So what I wrote above is what I feel like is one theme, I'm not sure if I agree 100% though. I feel that Tea Cake was a big leap forward from Janie's past two husbands, but I still feel like he had control over her. An example of Tea Cake's control is when he says, "Ah didn't whup Janie 'cause she done nothin'. Ah beat her tuh show dem Turners who is boss" (148). He feels that he has control over Janie. I feel like Tea Cake himself was searching for self-fulfillment. I just don't know if he was reaching it. Despite the fact that I believe Tea Cake is controlling, Janie feels equal and that's why she is fulfilled. Any input? 

Also, my picture is supposed to be the "Evening Sun" - what Janie kept referring to Tea Cake as at the end. Ignore the random words on the picture...

1 comment:

  1. Tea Cake isn't someone who is satisfied with merely having an average life. He definitely isn't someone who wants others to think he doesn't have absolute control over his wife. By beating her, I think he was pushing away his latent insecurities to gain a sense of self-fulfillment.

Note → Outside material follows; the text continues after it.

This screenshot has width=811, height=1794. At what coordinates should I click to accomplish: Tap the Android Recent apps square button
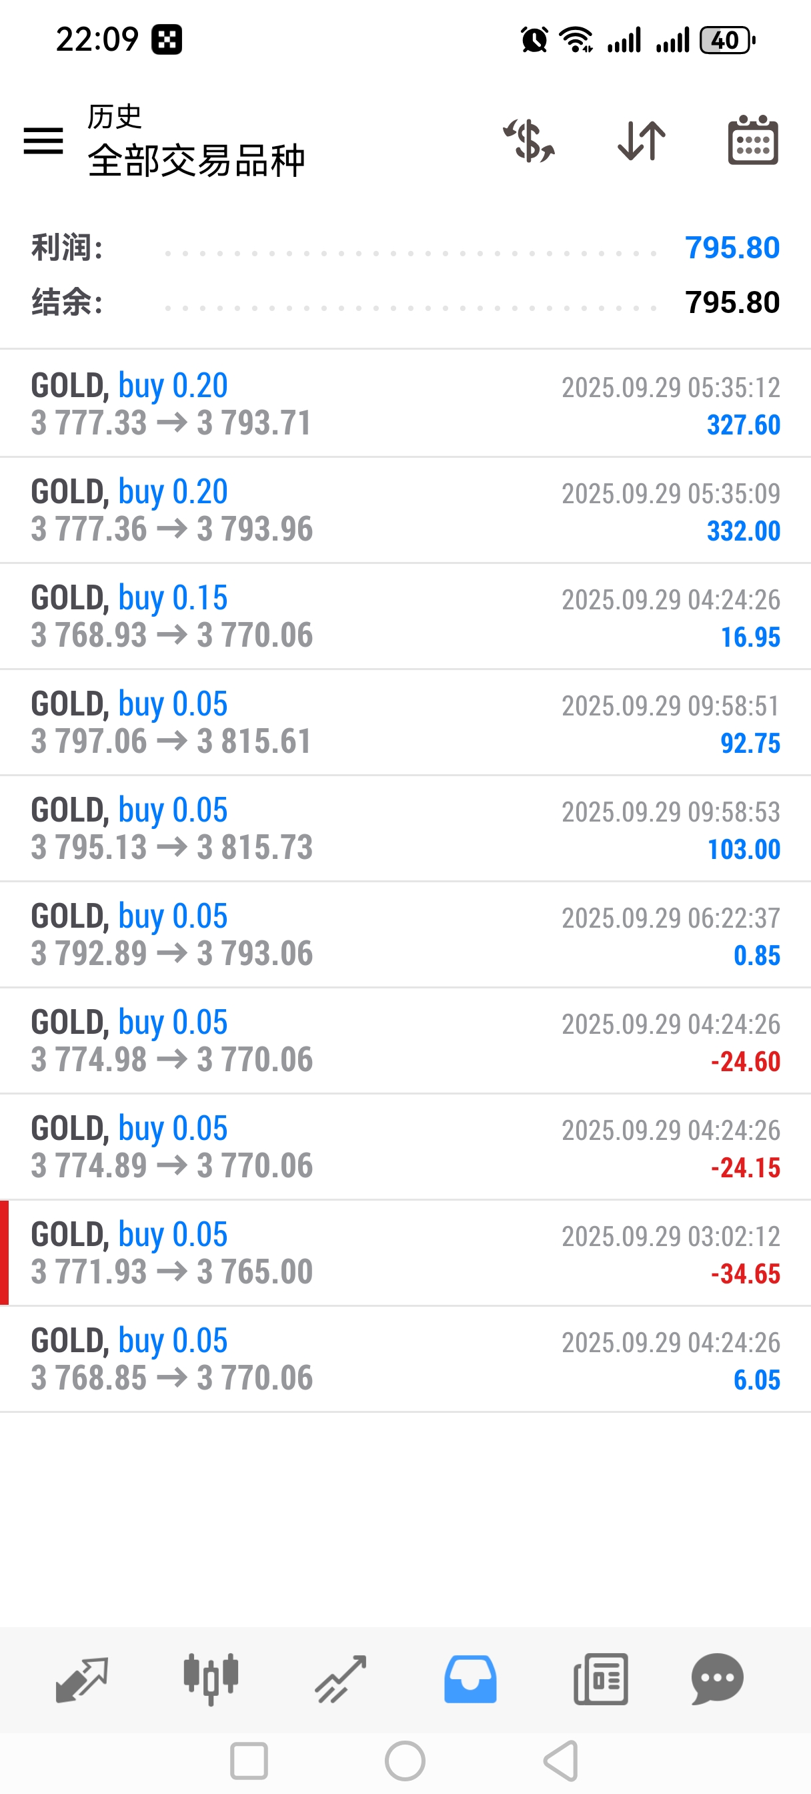[249, 1761]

    In the end, Janie probably feels as if she had been treated as an equal because she is willing to see through Tea Cake's imperfections. Although she condones his actions more than I would like, she truly loves Tea Cake. I don't think she considers his jealous outbursts and beatings as actions that would outweigh the adventure he brings to her life. Janie highly values adventure and excitement, so by being with Tea Cake her dreams were fulfilled.